Qui l’eut cru ! La gare de Bejaia est dirigée par trois femmes : d’abord Mme Rachedi, chef de gare en titre, assistée de 2 adjointes dont Mme Nabila Haddar, chargée de l’intérim en l’absence de ses deux collègues en congé de maternité. Mme Haddar, en poste depuis 2004 a eté recrutée par voie de concours. « Au début dira-t-elle, vous dire que j’ai intégré la SNTF par vocation relèverait de la mauvaise foi. Plus prosaïquement, je m’étais retrouvé a ma sortie de la fac, munie d’un DEUA en informatique, au chômage. Aussi, une fois tombée sur un avis de recrutement de la SNTF je me suis soumise aux épreuves du concours avec la réussite au bout. Après une formation de 9 mois, je me suis retrouvée ici à Bejaia. Depuis 2004 !. »
Les débuts ne furent guère faciles car toute nouveauté dérange forcement. Surtout qu’il s’agit là d’un milieu spécial, qui requiert vivacité d’esprit et force physique. Si ce créneau a été investi à Alger bien avant la province cela relève sûrement du caractère « capitale » de la ville de Sidi Abderrahmane et à sa propension naturelle à l’innovation. Sortant des sentiers battus, elles sont mécaniciens, conductrices … A Bejaia, ville conservatrice par excellence, ce n’est pas du tout pareil, car l’arrivée presque simultanée de trois femmes et qui plus est à, des postes de commandement a été une véritable révolution. L’intégration, si elle na pas été spontanée, s’est faite en douceur. Et aujourd’hui ces Dames ont fini par s’imposer, d’abord par leur savoir-faire, leur connaissances saupoudrées d’une touche typiquement féminine. Leurs manières de faire, de donner des ordres, de sanctionner quand il le faut, sont tout en douceur, car usant de beaucoup de doigté et de délicatesse. Les ordres criés, aboyés, diront certains, relèvent d’un autre âge. Mme le sous-chef de gare avance n’avoir que de bonnes relations, saines mais fermes avec son entourage. « Au fil du temps, le travail quotidien s’est vidé de son côté routinier et gagne-pain pour devenir une véritable passion. Oui, j’aime ce que je fais”.

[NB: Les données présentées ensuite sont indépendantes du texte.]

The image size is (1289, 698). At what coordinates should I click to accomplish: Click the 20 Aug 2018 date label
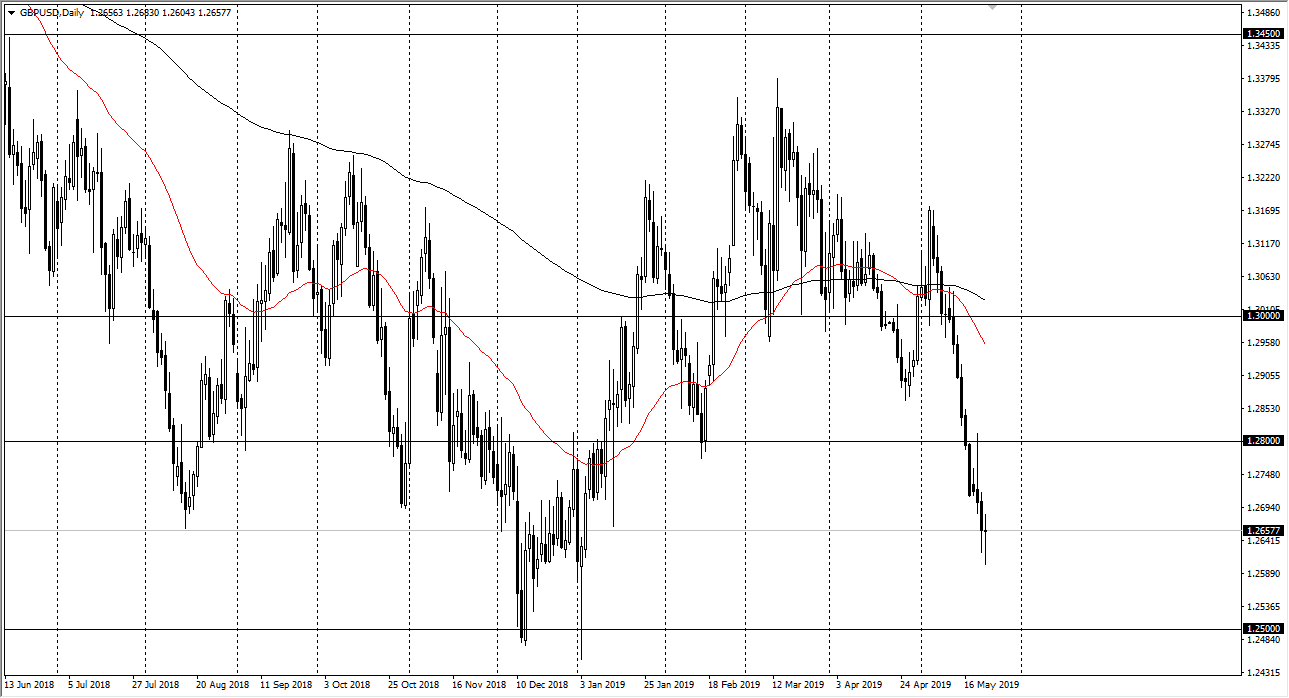coord(223,686)
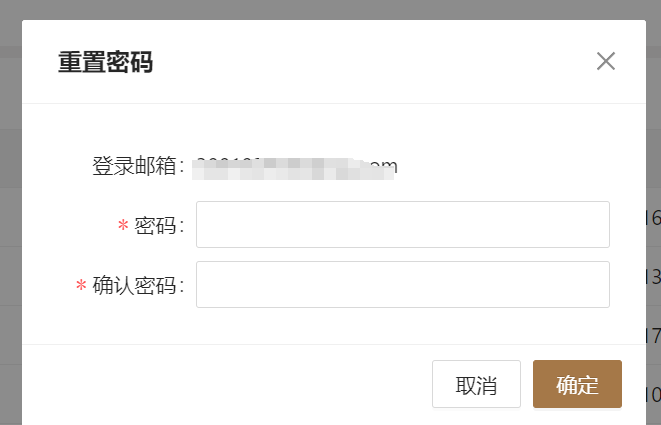The image size is (661, 425).
Task: Click the empty dialog footer left of 取消
Action: click(x=228, y=384)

Comme toute activité humaine, ce travail n’offre pas que des avantages dont le moindre n’est certes pas le respect qui entoure l’ensemble des relations avec le gros des troupes, l’élément masculin.

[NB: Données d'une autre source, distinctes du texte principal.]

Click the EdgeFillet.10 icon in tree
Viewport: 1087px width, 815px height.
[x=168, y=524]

Le problème de la sécurité, récurrent dans l’enceinte SNTF limite quelque peu sa liberté de travailler, de contrôler partout et à toute heure. La faune qui fréquente ce lieu, composée de marginaux, représente un risque permanent, non seulement pour Mme Haddar et ses consœurs, mais aussi et surtout pour le sexe dit fort !
Et les forces de l’ordre dans tout ce microcosme qui s’apparente à une jungle ?
« Nous les avons saisies à maintes reprises sans qu’elles ne daignent bouger le petit doigt. Nous assurons un service 24h sur 24h et nous ne pouvons à l’heure actuelle compter que sur nos propres forces. Personnellement, je me sens frustrée, car limitée dans mon champ d’intervention qui exclut toute activité nocturne », dira d’un trait Mme Haddar.
A propos toujours de son métier, elle ajoutera « le métier est tellement riche qu’on n’a guère le temps de s’ennuyer ». Le regard que porte ses collègues sur cette « intrusion » est tout en nuances. S’ils s’accordent tous à dire que « cela se passe plutôt bien et que par voie de conséquence, aucune différence n’est perceptible pour la bonne marche du service entre les deux sexes, certains y voient même des avantages en ce que la presence féminine impose respect et bonne conduite ». Et à la question de savoir s’ils sont en mesure d’accepter une sanction venant d’une femme, la réponse est venue cinglante et péremptoire. « Oui si elle si juste est justifiée ». M. Azeddine Sakhri, chef de service sécurité, tout en mettant en avant un certain “manque d’expérience, qui viendra avec le temps » concluera par un « je ne vois aucun problème » sec, net et sans fioritures.
Un bémol est tout de même apporté à ce tableau idyllique. Le chef de manœuvre principal se fait mal à l’idée de l’incorporation de l’élément féminin dans un métier d’hommes. « Nous ne sommes pas à l’aise devant une femme, nantie de surcroit de responsabilités et donc pouvant donner des ordres à tout moment ». Et de se réfugier derrière l’argument spécieux de la spécificité de certaines tâches comme les postes liés à la sécurité.
Le paradoxe est que, dans un secteur en plein déconfiture, l’élément féminin a réussi une percée autant remarquable que remarquée. Une autre manière de dire l’égalité devant le chômage et de faire la nique au péché originel…
Mustapha R.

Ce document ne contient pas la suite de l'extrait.